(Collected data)
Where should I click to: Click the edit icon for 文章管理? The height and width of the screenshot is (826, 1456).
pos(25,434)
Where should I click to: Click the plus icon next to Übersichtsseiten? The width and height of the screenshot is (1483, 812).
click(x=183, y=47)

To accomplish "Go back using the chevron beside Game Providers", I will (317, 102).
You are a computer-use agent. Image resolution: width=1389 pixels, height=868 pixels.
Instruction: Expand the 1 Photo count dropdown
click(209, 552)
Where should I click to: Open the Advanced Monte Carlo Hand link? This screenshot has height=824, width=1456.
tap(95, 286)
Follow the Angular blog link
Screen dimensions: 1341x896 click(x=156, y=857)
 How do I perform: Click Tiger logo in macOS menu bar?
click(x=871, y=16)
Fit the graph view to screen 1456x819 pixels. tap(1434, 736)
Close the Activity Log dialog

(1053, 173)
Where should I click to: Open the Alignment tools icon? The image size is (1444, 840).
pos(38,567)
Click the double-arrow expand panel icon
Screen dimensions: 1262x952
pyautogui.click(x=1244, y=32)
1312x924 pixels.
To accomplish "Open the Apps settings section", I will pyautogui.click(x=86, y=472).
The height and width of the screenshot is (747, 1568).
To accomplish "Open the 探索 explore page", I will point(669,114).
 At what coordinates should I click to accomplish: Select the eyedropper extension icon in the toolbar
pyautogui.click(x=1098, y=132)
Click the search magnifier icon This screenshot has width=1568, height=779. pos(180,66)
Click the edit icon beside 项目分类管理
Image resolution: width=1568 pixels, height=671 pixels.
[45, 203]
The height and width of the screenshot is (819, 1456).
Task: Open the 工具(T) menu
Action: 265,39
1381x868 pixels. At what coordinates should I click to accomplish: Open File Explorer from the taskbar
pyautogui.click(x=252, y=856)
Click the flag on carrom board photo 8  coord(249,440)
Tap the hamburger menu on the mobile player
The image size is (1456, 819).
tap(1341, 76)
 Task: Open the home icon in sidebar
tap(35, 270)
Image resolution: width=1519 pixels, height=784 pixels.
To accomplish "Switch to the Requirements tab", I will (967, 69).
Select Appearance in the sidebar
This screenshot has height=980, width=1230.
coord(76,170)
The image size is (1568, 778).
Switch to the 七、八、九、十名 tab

→ Your goal
The reply should consist solely of the lines above from the one that has "The height and width of the screenshot is (747, 1568)." through the one that has "Image resolution: width=1519", reproduced exactly.

→ Your solution
The height and width of the screenshot is (747, 1568).
To accomplish "Open the 探索 explore page", I will point(669,114).
 At what coordinates should I click to accomplish: Select the eyedropper extension icon in the toolbar
pyautogui.click(x=1098, y=132)
Click the search magnifier icon This screenshot has width=1568, height=779. pos(180,66)
Click the edit icon beside 项目分类管理
Image resolution: width=1568 pixels, height=671 pixels.
[45, 203]
The height and width of the screenshot is (819, 1456).
Task: Open the 工具(T) menu
Action: 265,39
1381x868 pixels. At what coordinates should I click to accomplish: Open File Explorer from the taskbar
pyautogui.click(x=252, y=856)
Click the flag on carrom board photo 8  coord(249,440)
Tap the hamburger menu on the mobile player
The image size is (1456, 819).
tap(1341, 76)
 Task: Open the home icon in sidebar
tap(35, 270)
Image resolution: width=1519 pixels, height=784 pixels.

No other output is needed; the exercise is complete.